I either just heard my neighbors having sex or she really agreed with whatever he was talking about.
im pretty sure one of the guys i was dancing with at graffiti wrote on my back "you rock". now feel like a danced with a 5 year old.
Sorry for calling you a whore in front of your mom. World cup brings the worst out of me.
She brought a box of chocolates to give the bartender and now he's giving her free shots.. Why didn't we think of that?
He wore my sunglasses on his honeymoon..... so there's that.
ALERT: Turns out when I'm drunk I turn into a clepto. I just found keys, a ketchup bottle, and sweatshirt in my backpack that don't belong to me. If yours, come collect from me. I'm still drunk in the back of biology lecture.
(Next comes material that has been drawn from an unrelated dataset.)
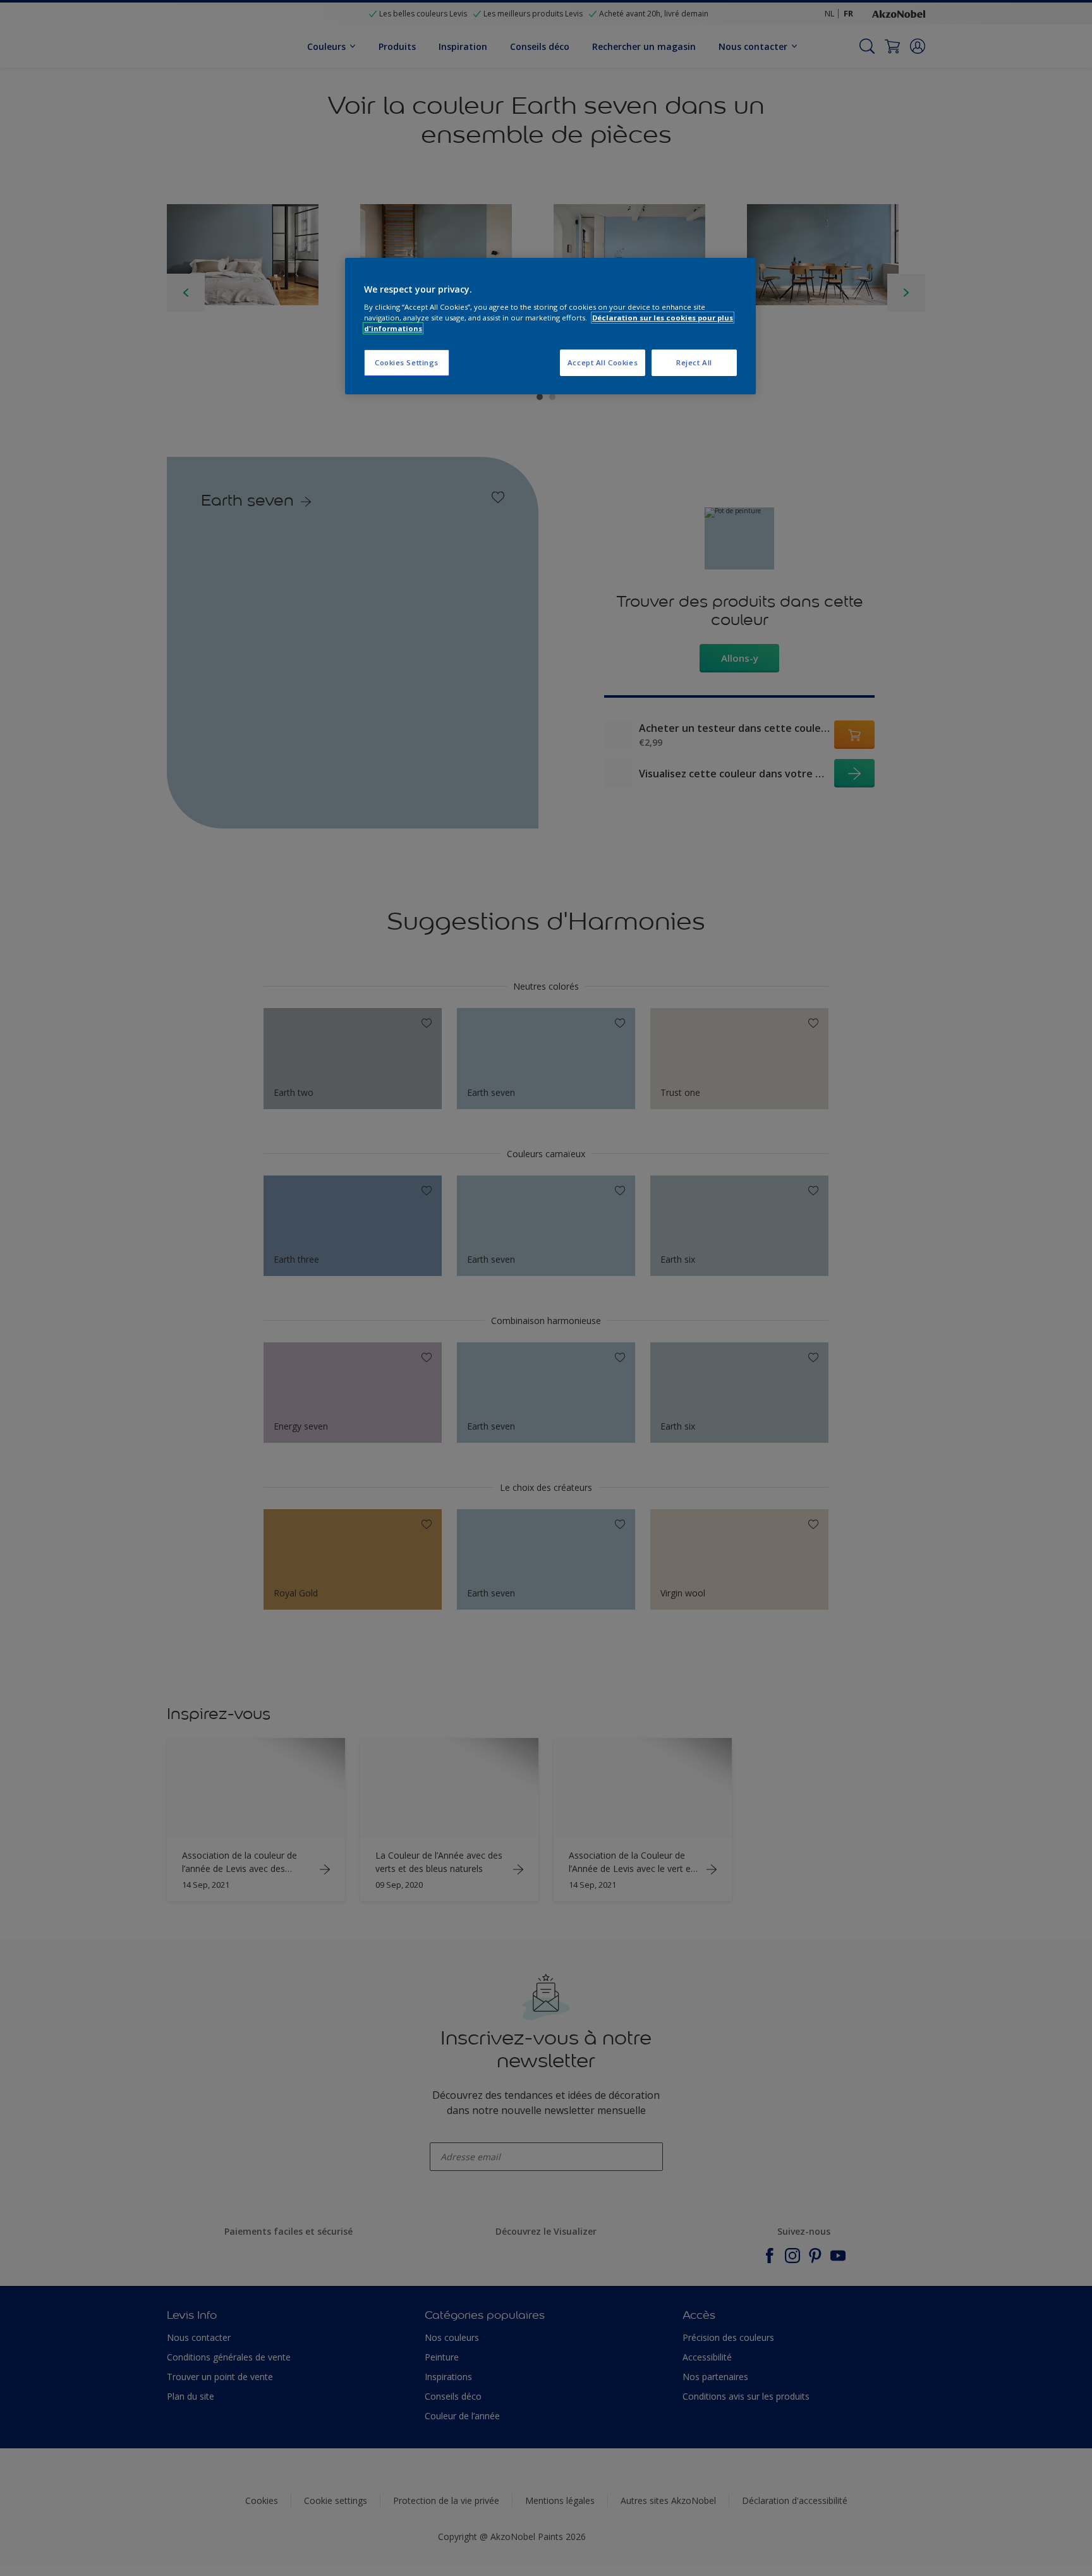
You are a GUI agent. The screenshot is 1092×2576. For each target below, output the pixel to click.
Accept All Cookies (602, 362)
P.S. I just watched The Muppets. I feel like I just got a sadness enema.
I just want to have sex and eat oreos. and then take body shots. like everyday.
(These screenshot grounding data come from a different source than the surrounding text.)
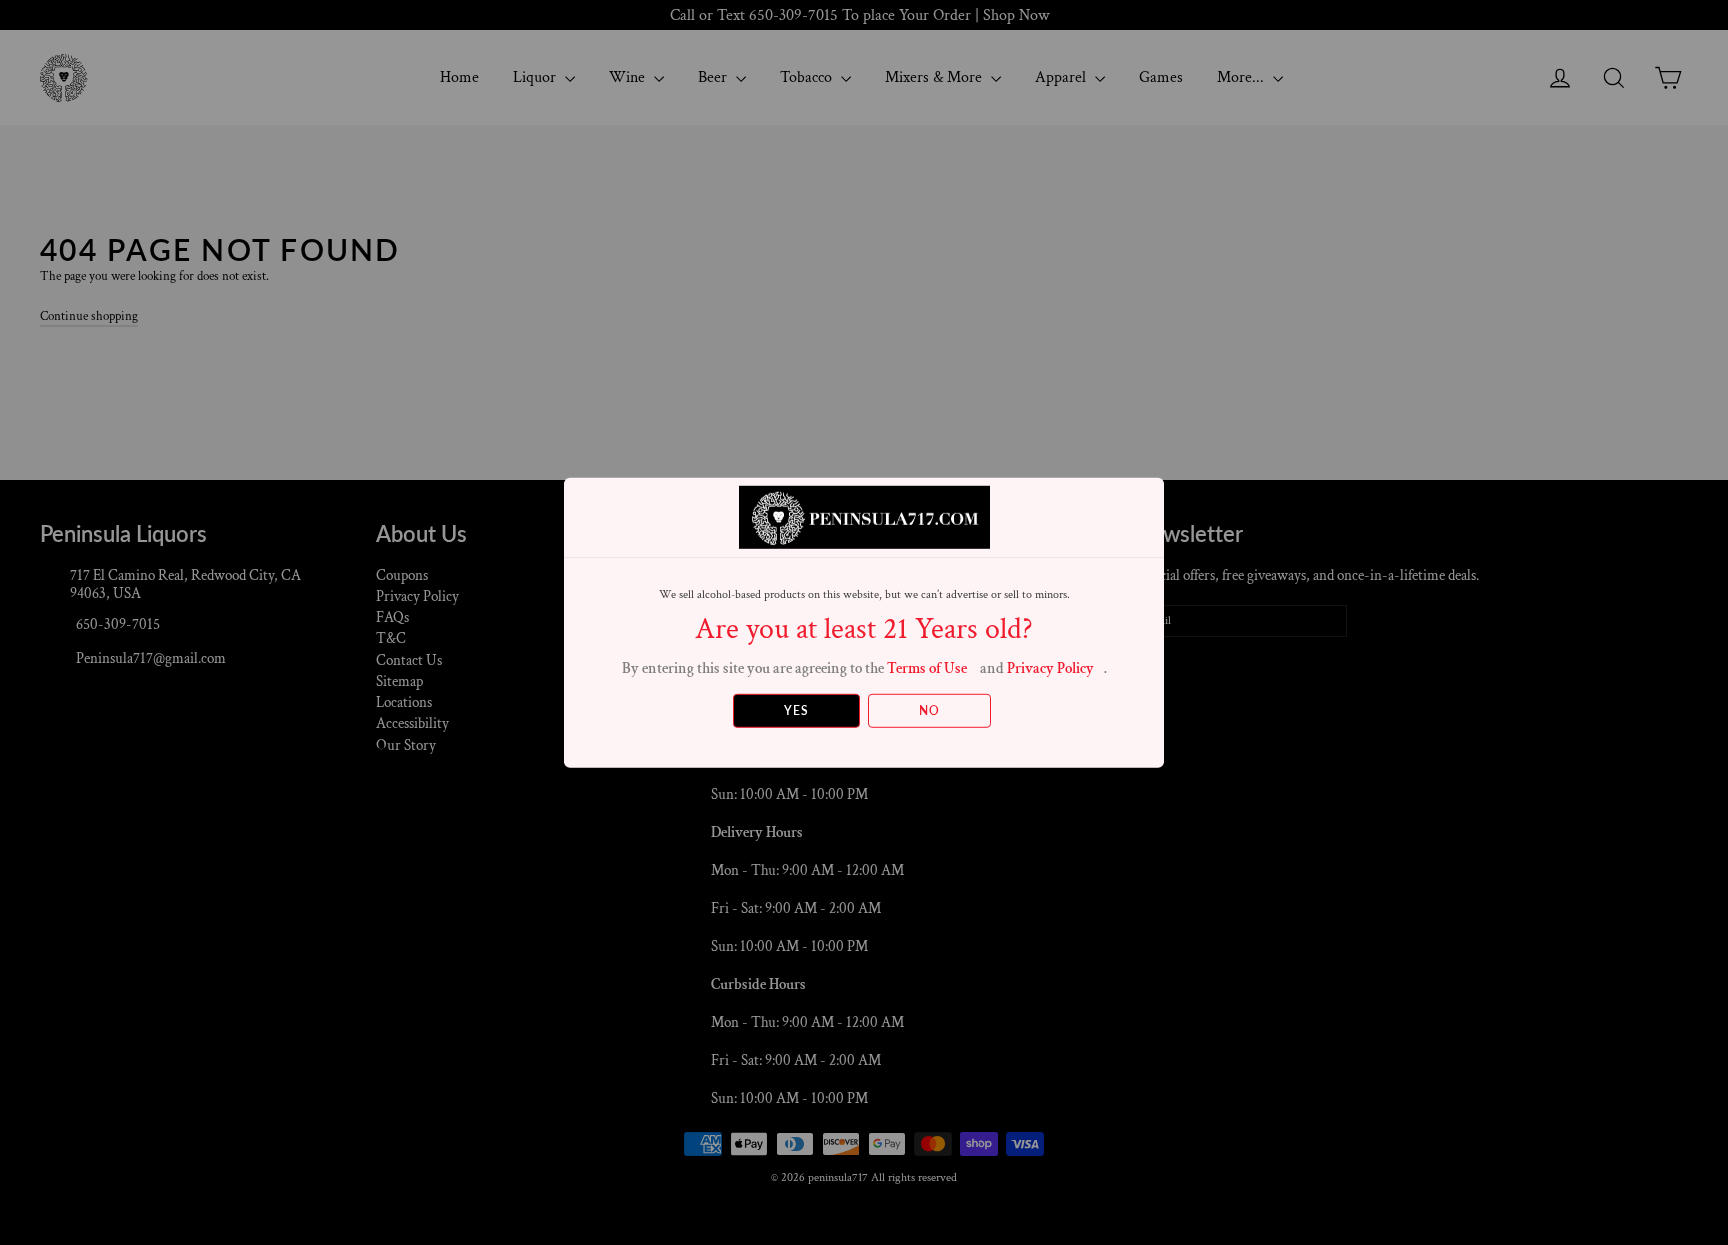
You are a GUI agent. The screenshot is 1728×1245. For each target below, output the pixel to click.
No (929, 710)
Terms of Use (927, 667)
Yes (796, 710)
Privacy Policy (1050, 667)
I'm dealing with this like an adult, cupcakes and beer.
Dude are you being arrested? I swear I just saw you laying on the hood of your car with a cop patting you down...
Stripper just cleaned my glasses with her nipple...
She came out of my bathroom wearing nothing but high top Converse, a leather jacket and a tongue stud. I love rock bars.
At one point of the night i was standing at the bar and 3 of them had their hands down my pants, they were like thumb wrestling for it.
Oh my god.. Saw a commercial for Captain Morgan. Made me gag a little bit.